Pazar günü Yenikapı merkezli 80 ilde yapılan ‘Demokrasi ve Şehitler’ mitingi tam bir milli birlik tablosu çizdi.
Mitingde cumhurbaşkanı, siyasi parti liderleri, Diyanet İşleri Başkanı, ordu komutanları, yüksek yargı başkanları, sivil toplum örgütleri, sanatçılar ve diğer katılımcılarla mükemmel bir devlet millet kaynaşması yaşandı.
Devamlı olur inşallah.
***
Bu miting Türkiye’ye değil bütün dünyaya önemli mesajlar veriyordu.
Ben bugün sadece Türkiye’ye verilen mesajlardan birine temas etmek istiyorum.
Bu miting demokratik hayata geçtiğimiz günden bu yana milletin ordusuyla kaynaştığı kucaklaştığı ve bunu âleme ilan ettiği bir miting oldu.
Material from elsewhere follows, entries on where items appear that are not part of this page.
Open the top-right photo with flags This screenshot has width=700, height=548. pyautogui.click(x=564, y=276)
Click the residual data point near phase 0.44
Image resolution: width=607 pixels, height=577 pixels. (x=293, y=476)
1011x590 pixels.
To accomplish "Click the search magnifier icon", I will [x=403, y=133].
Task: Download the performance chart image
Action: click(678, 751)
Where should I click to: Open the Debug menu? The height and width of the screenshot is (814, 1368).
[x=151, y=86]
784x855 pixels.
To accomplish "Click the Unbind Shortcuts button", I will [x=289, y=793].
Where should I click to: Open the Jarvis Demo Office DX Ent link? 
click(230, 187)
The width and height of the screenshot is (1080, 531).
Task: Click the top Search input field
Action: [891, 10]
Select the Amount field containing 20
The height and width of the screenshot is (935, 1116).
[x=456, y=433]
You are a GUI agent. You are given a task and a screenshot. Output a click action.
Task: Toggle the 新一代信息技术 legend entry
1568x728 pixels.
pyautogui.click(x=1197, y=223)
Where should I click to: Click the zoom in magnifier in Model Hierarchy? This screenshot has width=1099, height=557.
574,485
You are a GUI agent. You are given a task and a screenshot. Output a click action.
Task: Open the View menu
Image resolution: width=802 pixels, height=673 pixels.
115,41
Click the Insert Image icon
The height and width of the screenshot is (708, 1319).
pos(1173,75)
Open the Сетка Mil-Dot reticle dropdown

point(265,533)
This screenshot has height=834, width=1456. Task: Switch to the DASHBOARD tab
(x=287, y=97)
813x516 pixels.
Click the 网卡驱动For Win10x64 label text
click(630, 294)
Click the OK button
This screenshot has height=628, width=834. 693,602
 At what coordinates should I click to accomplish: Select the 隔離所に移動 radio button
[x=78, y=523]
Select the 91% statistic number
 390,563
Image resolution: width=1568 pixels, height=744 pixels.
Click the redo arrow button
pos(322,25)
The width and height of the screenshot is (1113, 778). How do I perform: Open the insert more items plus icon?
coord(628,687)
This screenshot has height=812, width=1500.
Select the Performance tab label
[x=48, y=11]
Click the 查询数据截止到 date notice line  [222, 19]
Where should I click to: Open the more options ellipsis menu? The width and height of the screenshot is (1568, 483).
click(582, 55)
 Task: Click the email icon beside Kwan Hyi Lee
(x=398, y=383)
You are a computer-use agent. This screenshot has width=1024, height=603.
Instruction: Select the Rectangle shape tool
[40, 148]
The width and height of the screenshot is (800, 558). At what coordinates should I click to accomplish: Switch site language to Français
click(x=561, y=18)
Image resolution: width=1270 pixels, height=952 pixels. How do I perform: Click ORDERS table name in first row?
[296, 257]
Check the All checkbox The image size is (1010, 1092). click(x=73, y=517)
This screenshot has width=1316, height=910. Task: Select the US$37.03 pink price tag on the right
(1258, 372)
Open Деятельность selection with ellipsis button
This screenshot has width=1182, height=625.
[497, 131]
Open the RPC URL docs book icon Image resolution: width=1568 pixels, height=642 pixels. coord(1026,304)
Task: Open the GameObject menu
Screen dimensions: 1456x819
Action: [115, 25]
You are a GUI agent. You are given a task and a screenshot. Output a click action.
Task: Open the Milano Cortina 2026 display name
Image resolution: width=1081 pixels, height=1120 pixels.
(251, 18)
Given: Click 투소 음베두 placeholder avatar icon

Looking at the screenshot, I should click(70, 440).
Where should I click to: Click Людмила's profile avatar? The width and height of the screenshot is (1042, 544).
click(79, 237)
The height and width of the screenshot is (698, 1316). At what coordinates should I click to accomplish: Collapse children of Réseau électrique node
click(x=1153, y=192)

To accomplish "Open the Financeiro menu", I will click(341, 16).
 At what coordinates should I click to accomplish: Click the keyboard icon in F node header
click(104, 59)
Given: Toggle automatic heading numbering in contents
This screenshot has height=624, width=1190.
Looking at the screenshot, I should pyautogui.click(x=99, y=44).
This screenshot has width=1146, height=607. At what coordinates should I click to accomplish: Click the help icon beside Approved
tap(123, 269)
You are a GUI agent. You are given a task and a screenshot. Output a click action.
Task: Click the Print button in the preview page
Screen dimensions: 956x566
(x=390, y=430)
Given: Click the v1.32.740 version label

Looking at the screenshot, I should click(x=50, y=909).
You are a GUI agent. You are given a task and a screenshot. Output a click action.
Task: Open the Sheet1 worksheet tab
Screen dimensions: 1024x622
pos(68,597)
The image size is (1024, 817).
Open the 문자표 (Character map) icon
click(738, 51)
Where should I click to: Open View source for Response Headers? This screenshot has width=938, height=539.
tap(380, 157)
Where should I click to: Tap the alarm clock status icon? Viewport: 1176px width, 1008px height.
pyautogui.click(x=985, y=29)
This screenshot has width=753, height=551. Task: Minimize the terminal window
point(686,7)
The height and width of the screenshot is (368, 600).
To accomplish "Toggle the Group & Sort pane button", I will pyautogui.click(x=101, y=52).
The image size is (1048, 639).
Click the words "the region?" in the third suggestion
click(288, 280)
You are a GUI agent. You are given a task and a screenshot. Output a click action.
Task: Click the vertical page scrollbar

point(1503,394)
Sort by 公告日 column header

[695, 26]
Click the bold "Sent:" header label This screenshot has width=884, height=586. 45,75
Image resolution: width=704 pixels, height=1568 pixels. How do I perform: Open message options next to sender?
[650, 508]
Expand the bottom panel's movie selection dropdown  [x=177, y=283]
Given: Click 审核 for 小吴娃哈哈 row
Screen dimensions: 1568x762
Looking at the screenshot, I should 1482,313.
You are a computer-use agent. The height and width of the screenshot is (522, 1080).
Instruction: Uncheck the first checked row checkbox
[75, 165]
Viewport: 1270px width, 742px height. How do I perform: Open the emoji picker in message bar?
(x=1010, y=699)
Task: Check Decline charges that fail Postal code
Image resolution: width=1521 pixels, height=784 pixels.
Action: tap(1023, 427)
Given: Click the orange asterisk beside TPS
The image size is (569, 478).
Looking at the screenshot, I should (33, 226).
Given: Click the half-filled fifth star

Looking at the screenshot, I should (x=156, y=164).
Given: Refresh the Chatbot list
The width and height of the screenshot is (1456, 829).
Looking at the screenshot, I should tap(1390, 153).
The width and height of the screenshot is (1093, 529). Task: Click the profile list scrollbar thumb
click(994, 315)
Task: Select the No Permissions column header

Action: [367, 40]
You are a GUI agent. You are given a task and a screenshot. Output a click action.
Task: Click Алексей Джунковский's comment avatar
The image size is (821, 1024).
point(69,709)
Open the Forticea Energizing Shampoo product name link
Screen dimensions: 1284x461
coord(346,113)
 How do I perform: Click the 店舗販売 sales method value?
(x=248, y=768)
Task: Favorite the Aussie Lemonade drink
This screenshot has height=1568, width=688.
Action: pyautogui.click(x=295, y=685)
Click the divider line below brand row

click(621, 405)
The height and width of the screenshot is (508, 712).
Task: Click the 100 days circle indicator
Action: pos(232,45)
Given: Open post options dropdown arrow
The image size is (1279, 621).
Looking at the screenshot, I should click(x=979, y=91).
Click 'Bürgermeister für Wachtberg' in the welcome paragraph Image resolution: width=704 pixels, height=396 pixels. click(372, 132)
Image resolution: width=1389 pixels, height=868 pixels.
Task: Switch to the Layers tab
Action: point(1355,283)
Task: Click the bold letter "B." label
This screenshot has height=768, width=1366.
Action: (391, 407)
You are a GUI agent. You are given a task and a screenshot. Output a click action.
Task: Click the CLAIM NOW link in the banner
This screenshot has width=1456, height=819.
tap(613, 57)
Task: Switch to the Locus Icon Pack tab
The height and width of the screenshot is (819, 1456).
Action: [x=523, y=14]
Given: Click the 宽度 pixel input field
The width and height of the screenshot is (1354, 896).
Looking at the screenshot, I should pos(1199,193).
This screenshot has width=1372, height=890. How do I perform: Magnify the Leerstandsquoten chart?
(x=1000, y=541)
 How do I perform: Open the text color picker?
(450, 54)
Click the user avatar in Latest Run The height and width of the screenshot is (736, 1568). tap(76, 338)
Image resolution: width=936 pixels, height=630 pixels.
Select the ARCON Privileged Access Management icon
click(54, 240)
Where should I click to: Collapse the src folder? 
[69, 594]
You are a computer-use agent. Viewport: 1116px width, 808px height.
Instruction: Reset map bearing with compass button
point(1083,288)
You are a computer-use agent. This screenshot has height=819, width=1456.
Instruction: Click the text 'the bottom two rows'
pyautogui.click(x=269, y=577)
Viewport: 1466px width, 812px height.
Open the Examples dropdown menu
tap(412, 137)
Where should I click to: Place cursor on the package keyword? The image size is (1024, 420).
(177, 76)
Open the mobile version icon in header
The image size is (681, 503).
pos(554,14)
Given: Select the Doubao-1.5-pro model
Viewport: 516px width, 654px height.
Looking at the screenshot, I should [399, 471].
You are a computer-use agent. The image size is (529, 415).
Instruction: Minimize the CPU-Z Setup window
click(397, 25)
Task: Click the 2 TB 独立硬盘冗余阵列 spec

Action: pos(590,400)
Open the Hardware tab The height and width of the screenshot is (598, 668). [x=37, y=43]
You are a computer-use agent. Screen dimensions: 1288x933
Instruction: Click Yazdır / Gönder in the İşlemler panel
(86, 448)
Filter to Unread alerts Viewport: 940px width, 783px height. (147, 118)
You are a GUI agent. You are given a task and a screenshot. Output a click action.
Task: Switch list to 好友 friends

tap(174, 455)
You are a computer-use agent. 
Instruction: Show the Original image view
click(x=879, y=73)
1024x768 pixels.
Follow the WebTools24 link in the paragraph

Dikkat ettiniz mi, konuşmacılar arasında cumhurbaşkanından sonra en yoğun tezahürat Genelkurmay Başkanı’na oldu.
Hemen hemen her cümlesi tezahüratla kesildi!
***
Millet ordusunu sever. Peygamber ocağı olarak görür. Asker milletiyle kucaklaşırsa, millet onu baş tacı eder, millete karşı tavır alırsa 15 Temmuz’da zirve yapan tepkiyi gösterir.
1960’da 1971’de 1980’de 1997’de 2007’de değerlerine karşı çıkan askere millet, tepkisini hep sandıkta göstermiş ve askerin istemediklerini işbaşına getirmiştir.
15 Temmuz’da ise şartlar olgunlaştığı için hain çeteye geçiş izni vermemiştir.
***
İşte Peygamber Ocağı bildiği kurumun başını, üniformasıyla huzurunda gören halk kaşsısındakinin kendisine ait olduğunu hissetmiş ve “En büyün asker bizim asker!” diyerek coşmuştur.
Asker yeter ki bizim olsun!
Çünkü demokrasi tarihimizde ilk kez bir Genelkurmay Başkanı seçilmişlerle birlikte halka hitap ediyordu.